At the turn of the 20th century, Paris, the fashion capital, was also a playground for counterfeiters. Faced with the urgency to protect authenticity, the model deposit emerged. This clever process turned creations into tangible evidence, giving photographs a dual purpose: to celebrate craftsmanship while ensuring its integrity. But these photos were not mere legal forms; they also tell a story of silent rivalries and creativity under pressure. Madeleine Vionnet, a pioneer of the bias cut, distinguished herself in this battle in 1921, defending her inventions against barely disguised copies. Paradoxically, the need to protect spurred innovation: each photo had to appeal to both jurists and customers, proving that even under constraint, fashion turns its limits into a driver of creativity.

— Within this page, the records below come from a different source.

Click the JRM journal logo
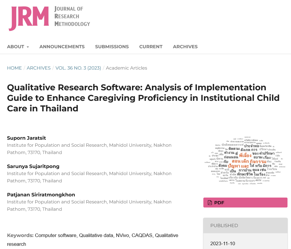 pyautogui.click(x=49, y=18)
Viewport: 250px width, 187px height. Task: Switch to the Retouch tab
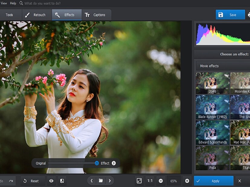pos(35,15)
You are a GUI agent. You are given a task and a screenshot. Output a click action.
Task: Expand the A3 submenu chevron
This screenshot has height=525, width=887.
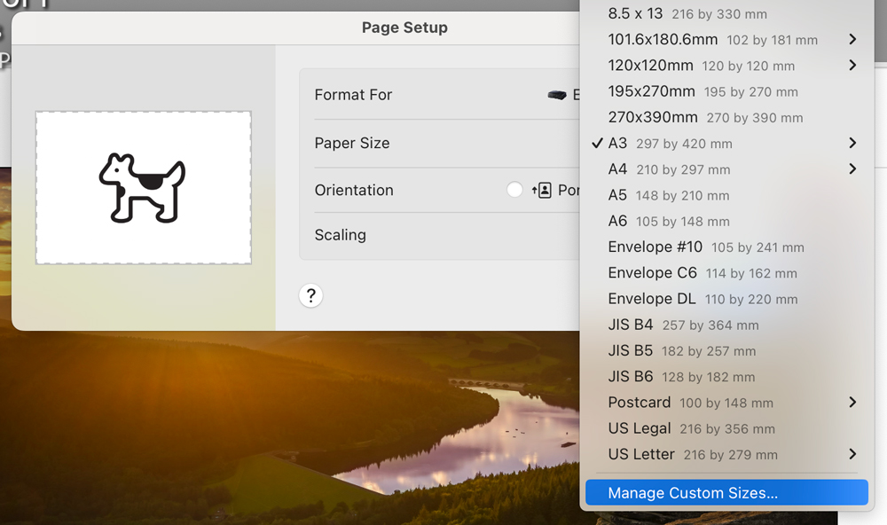tap(852, 143)
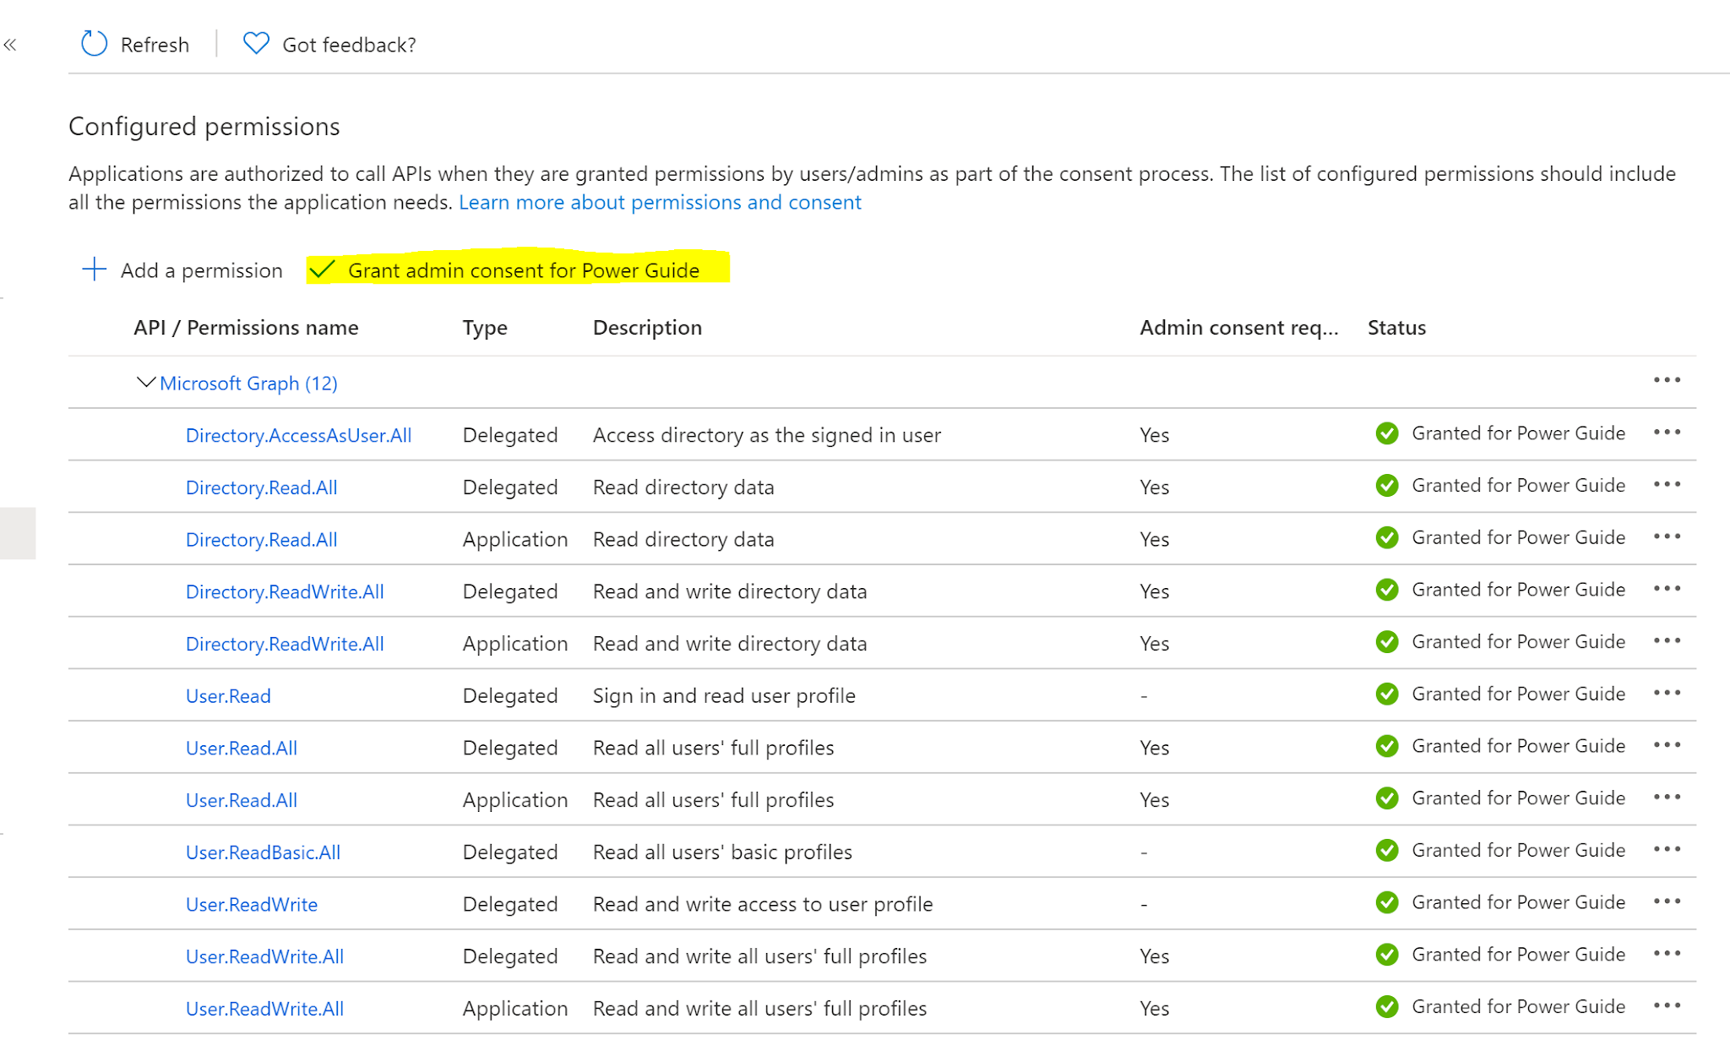Collapse the Microsoft Graph (12) group
This screenshot has width=1730, height=1062.
[144, 382]
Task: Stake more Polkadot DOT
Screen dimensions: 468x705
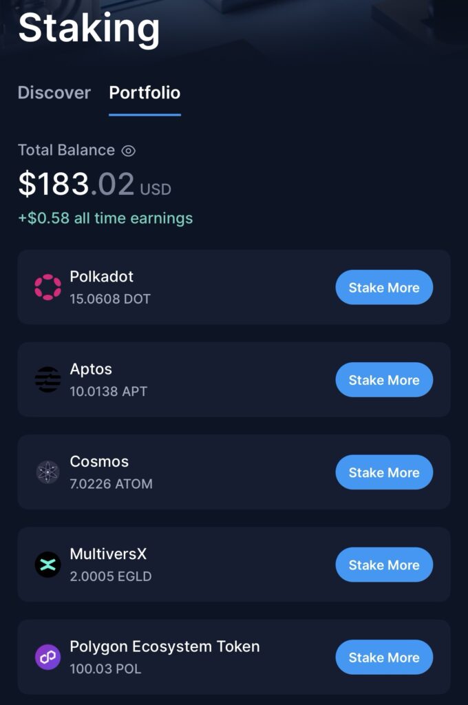Action: point(384,287)
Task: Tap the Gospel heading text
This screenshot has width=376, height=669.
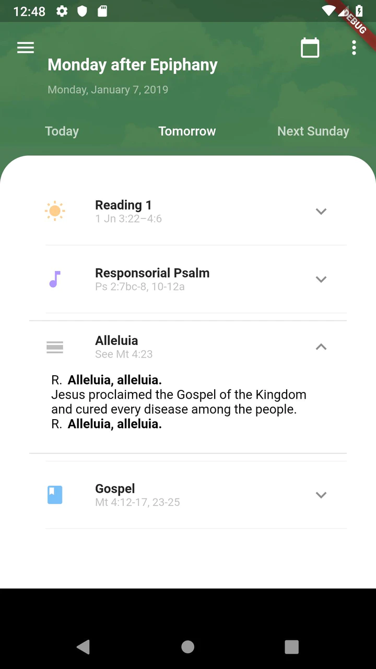Action: 115,489
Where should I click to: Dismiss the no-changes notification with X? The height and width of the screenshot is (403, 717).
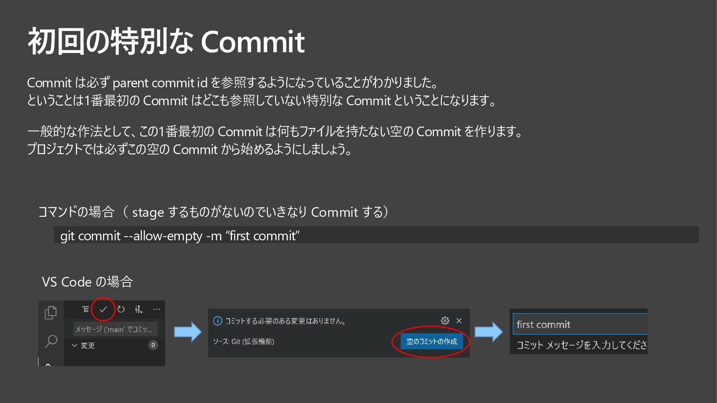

Today, these archives raise a staggering question: in a world dominated by artificial intelligence, where every idea can be imitated in the blink of an eye, what remains of authenticity? If photographs of the past served to protect tangible works, contemporary creations must now navigate a space where the boundaries between originality and plagiarism blur. Can a machine imitate the essence of a house, its aesthetics? And if so, who holds the ownership? Fashion in Models reminds us that the battle to preserve uniqueness has never been won. On the contrary, in this new technological ecosystem, it is just beginning. The exhibition prompts reflection: in a world where fast fashion overwhelms craftsmanship, luxury might be the last stronghold against uniformity.